▶ _Exercise description_
Nothing should appear in the answer except the lines from the one containing "Open the more tabs ellipsis menu" through the end of the records below, written out exactly.

▶ _Given data_
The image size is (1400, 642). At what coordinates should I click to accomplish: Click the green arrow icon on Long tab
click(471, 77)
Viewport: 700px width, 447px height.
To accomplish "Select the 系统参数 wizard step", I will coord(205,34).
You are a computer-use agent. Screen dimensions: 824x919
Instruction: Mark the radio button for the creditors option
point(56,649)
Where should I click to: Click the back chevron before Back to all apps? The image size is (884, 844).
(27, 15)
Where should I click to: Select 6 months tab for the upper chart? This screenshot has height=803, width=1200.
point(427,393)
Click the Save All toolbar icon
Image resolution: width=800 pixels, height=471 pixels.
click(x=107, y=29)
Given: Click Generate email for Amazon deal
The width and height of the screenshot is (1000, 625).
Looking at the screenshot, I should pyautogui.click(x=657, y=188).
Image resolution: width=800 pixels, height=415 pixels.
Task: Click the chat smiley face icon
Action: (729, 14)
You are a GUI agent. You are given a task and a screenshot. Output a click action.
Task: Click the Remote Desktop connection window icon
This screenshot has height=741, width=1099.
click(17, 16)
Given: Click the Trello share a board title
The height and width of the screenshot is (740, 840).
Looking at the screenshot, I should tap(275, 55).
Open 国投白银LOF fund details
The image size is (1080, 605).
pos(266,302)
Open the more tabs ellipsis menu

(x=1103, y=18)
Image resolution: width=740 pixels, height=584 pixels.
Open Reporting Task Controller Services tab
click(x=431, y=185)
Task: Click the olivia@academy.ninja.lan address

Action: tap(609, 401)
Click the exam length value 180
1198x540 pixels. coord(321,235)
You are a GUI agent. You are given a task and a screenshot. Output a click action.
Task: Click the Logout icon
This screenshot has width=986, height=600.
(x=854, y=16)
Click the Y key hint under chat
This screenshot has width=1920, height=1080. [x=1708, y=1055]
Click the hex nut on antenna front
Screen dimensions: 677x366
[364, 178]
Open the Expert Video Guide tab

▶ _Finished exercise_
Open the more tabs ellipsis menu

(x=1103, y=18)
Image resolution: width=740 pixels, height=584 pixels.
Open Reporting Task Controller Services tab
click(x=431, y=185)
Task: Click the olivia@academy.ninja.lan address

Action: tap(609, 401)
Click the exam length value 180
1198x540 pixels. coord(321,235)
You are a GUI agent. You are given a task and a screenshot. Output a click action.
Task: Click the Logout icon
This screenshot has width=986, height=600.
(x=854, y=16)
Click the Y key hint under chat
This screenshot has width=1920, height=1080. [x=1708, y=1055]
Click the hex nut on antenna front
Screen dimensions: 677x366
[364, 178]
Open the Expert Video Guide tab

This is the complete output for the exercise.